** Excerpt provided **
I'll readily admit that I completely ignored my Rhinebeck sweater last night in order to finish up the hat, but seeing her reaction to it this morning made it all worth it.

There was so little time left before bed after I finished the hat that I figured I'd cast on my new lunchtime project, for which the yarn conveniently arrived earlier this week. I'm designing a new pair of socks for the Knit Picks IDP program in their new(ish) Hawthorne Tonal Hand Paint yarn. The colorway I'm using is Ashland, a pinky purple.


It's been a while since I knit socks with any sort of pattern, and I'm enjoying this one (and not just because it's my own design). As relaxing as it is to knit a mindless stockinette sock that allows you to zone out while you knit, there's something to be said for an engaging pattern that requires a bit of attention. I'll be making these a little shorter than my usual socks due to the relatively low yardage in each skein of Hawthorne, but I think that will probably work to my advantage in that I'll get these finished up and get the pattern off to my tech editor that much faster.


*Incidentally, have I mentioned that I'm vending at Indie Knit and Spin this November? It looks like a fantastic lineup of vendors -- I'm going to have a hard time not spending all my money!

Sunday, September 24, 2017

Cousins, Not Twins

Some time at my wheel on Friday night and yesterday was enough to finish up my FatCatKnits combed top/batt combo spin, and today I have two lovely poofy skeins to share.


I spun both skeins more or less the same way (short forward draw) and chain plied them both. Obviously there's a bit more variation in the skein spun from the batt, as the fiber was more textured. I will say that I ended up pulling out and throwing away a lot of white shiny stuff -- I think it was tencel -- as I was spinning the batt because it just got tangled up and would not draft. Rather than spend the time to fight with it, I just yanked it out, and that made the process of spinning much more pleasurable.

** What to work on **
**A.** Decide whether each statement agrees with the knitting post. Answer yes or no, and quote the words that decide it: (i) the sock yarn's colorway is Ashland; (ii) the two skeins were spun using different drafting methods; (iii) the new socks will be longer than usual.
**B.** Reproduce every line of the records below word for word, omitting the pictures.
The knitting post and the records that follow it come from separate sources.

** Data for this exercise **

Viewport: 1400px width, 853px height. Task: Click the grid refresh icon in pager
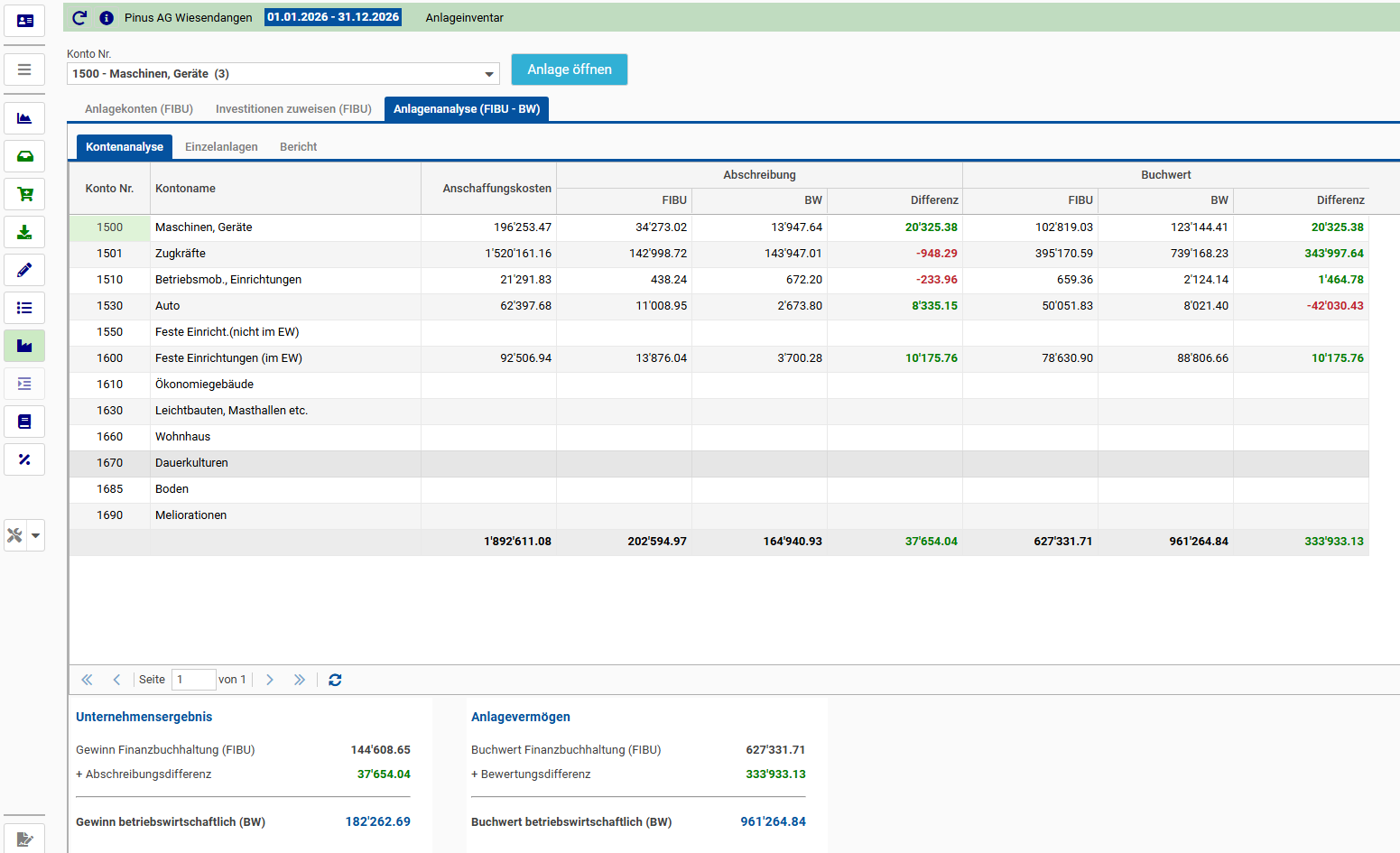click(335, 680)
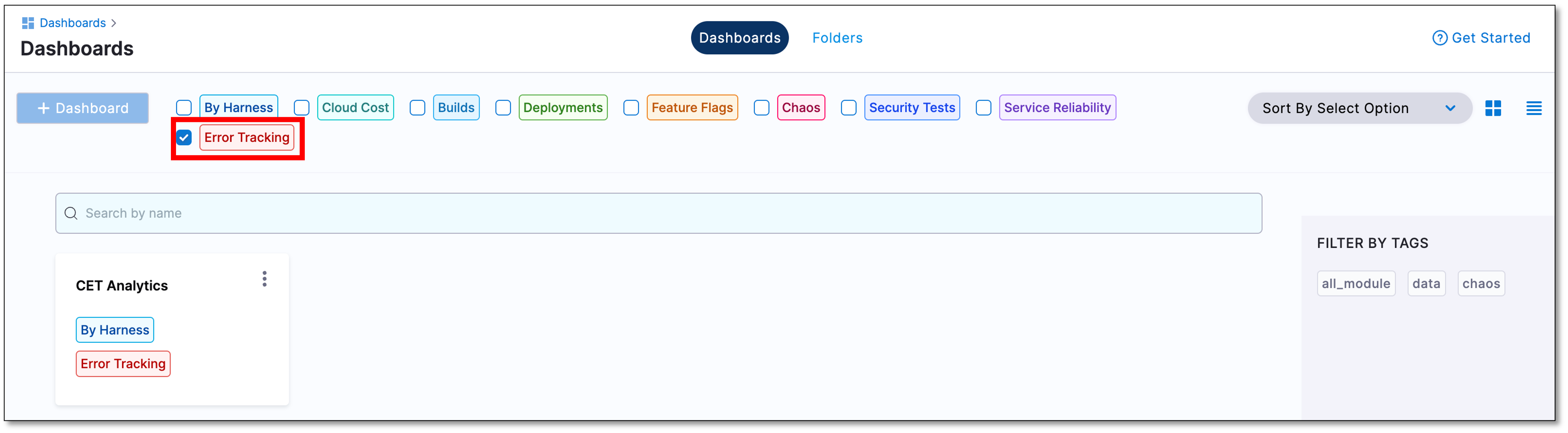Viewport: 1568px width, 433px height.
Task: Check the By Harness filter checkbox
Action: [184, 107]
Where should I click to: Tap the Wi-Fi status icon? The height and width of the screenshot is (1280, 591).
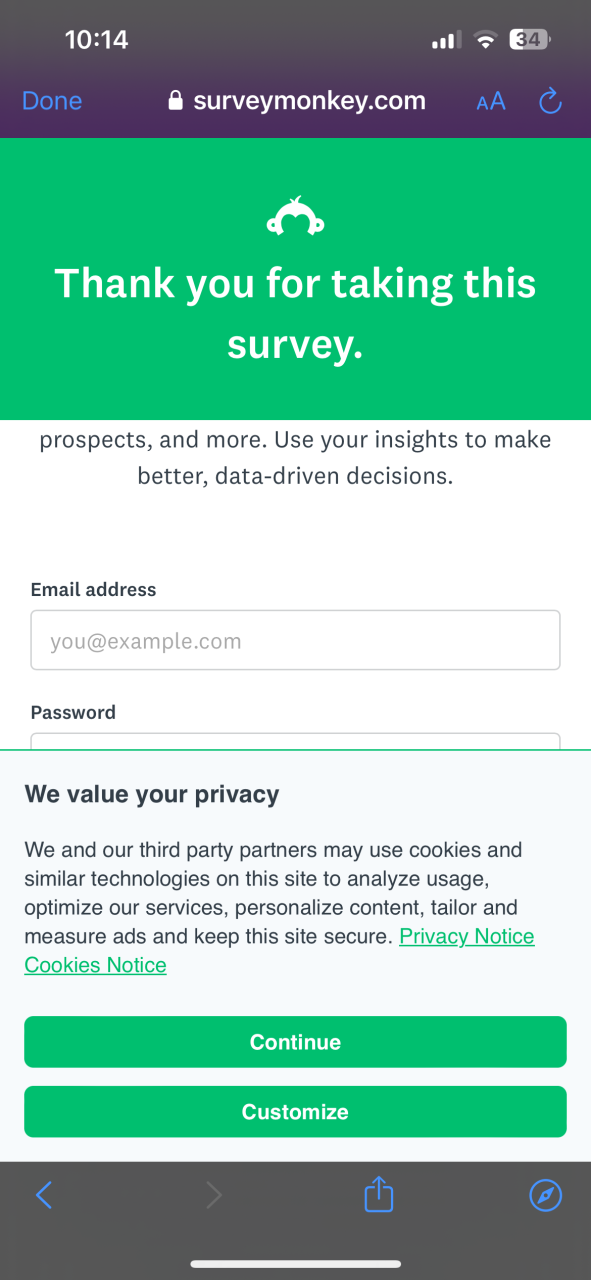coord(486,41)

** Responses in order **
**A.**
(i) Yes: "The colorway I'm using is Ashland, a pinky purple."
(ii) No: "I spun both skeins more or less the same way (short forward draw)"
(iii) No: "I'll be making these a little shorter than my usual socks"

**B.**
Viewport: 1400px width, 853px height. Task: Click the grid refresh icon in pager
click(335, 680)
Viewport: 1568px width, 433px height.
Task: Check the By Harness filter checkbox
Action: [184, 107]
Where should I click to: Tap the Wi-Fi status icon? The height and width of the screenshot is (1280, 591).
coord(486,41)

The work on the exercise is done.